Estate of the Month: Updates on Old Estates of the Month

I am not sure if this is good news or bad news, but there haven't been any true celebrity estate blunders over the last couple months. To that end, I thought I would go back and update some of the more interesting estates to see if there have been any changes.

Sean Taylor - Sean Taylor's estate was the very first celebrity estate of the month. At the time, Taylor's estate had faced numerous issues including foreclosure, inappropriate designated beneficiaries and erroneous ownership of joint assets. Not much has changed on his estate, but a jury found one of the suspects that invaded his home guilty of Taylor's murder in June of 2014. Seven years after Taylor's death

Steve McNair - McNair's estate was the second estate of the month. His estate has confronted several estate issues in the subsequent 5 years since his passing. Prior to passing away, McNair bought his mother a house in Mississippi. The problem is that it was titled in his name only. McNair did not have a valid will, and, thus, ownership of the Mississippi property went into his estate and the court appointed McNair's wife as executor based on her priority as a spouse. She soon demanded $3,000 a month in rent from McNair's mother. She couldn't afford to pay the rent and soon left the house. After leaving the Mississippi house, McNair's wife has alleged that McNair's mother took a number of belongings with her when she departed and sued McNair's mother for $50,000 in damages. McNair's mother's defense is that the removed property is hers. I guess there is no daughter-in-law/mother-in-law love between the two.

There are also "rumors," posted by a local Nashville true crimes author that the police are contemplating re-opening the investigation over McNair's death. Though with all internet rumors this one should be taken with a big grain of salt.

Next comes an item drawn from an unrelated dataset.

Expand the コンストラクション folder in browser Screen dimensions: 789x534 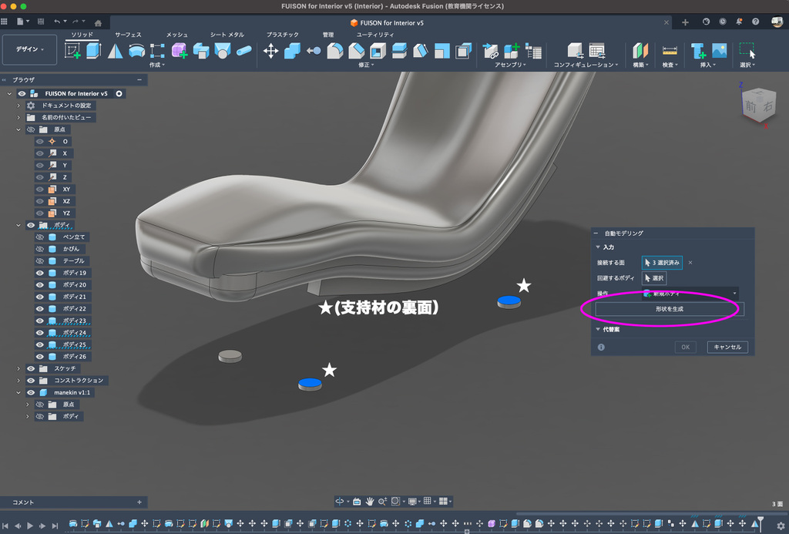pos(18,381)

Dennis Hopper - He passed away in 2010 but his estate is still mired in litigation. Not the litigation you would think. When I posted his estate of the month, his estate (and his children from a prior marriage) was fighting with Victoria Duffy over a separation agreement. Duffy has alleged to have separated from Hopper just prior to his death. However, in this case, his estate through the Trustees of the Hopper Art Trust, are in litigation with the Dish Network over whether Dish's ad-skipping DVR program known as "Hopper" constitutes a violation of trademark law.

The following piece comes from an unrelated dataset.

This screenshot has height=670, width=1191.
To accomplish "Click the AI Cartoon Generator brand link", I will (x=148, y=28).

Viola Drath - Drath was a local socialite that was allegedly murdered by her husband Albrecht Muth. After numerous stops and starts in her murder trial, the allegations are no longer allegations - Muth was convivted of first degree murder in January 2014.

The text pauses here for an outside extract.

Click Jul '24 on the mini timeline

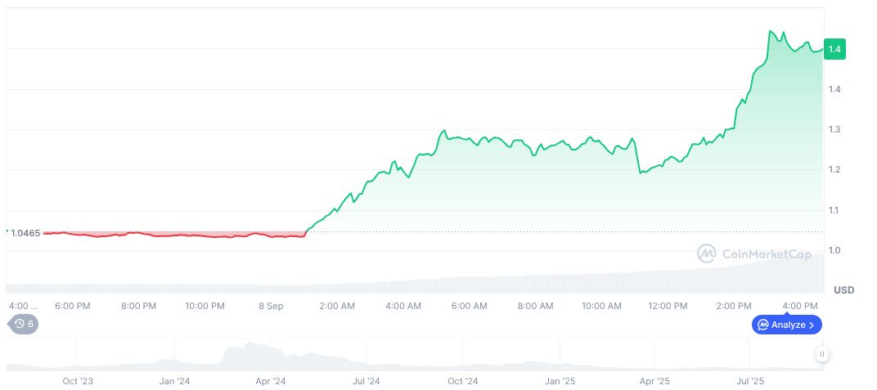coord(367,381)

Junior Seau - When I wrote about Seau's estate, the biggest issue his estate was facing was potential litigation by his estate against the NFL related to allegations the NFL covered up the impact of concussions on its players. The NFL recently settled a class action lawsuit with the former players. As part of the settlement, members of the class could opt out of the settlement and sue the NFL on its own. The Seau estate made such a decision. On September 2, 2013, the Seau estate withdrew from the settlement citing the likely $4 million provided to the Seau estate addressed medical benefits and compensation but didn't "include compensation to heirs or successors." As an FYI, Junior Seau, just on his salary as an NFL player and including endorsements, alleged earned in excess of $28 million over his career.

Michael Jackson - When I last reviewed the Michael Jackson estate, his estate was battling the IRS over the value of his estate at the time of his death. The IRS contended his estate was worth approximately 1.178 billion dollars. Not much has changed, but the IRS has raised its claim on Jackson's estate from $702 million to $729 million.

I guess the only thing you can say is that, if a celebrity's estate is still open 5 years after the celebrities passing, the mostly likely reason is that the celebrity's estate is in some form of litigation.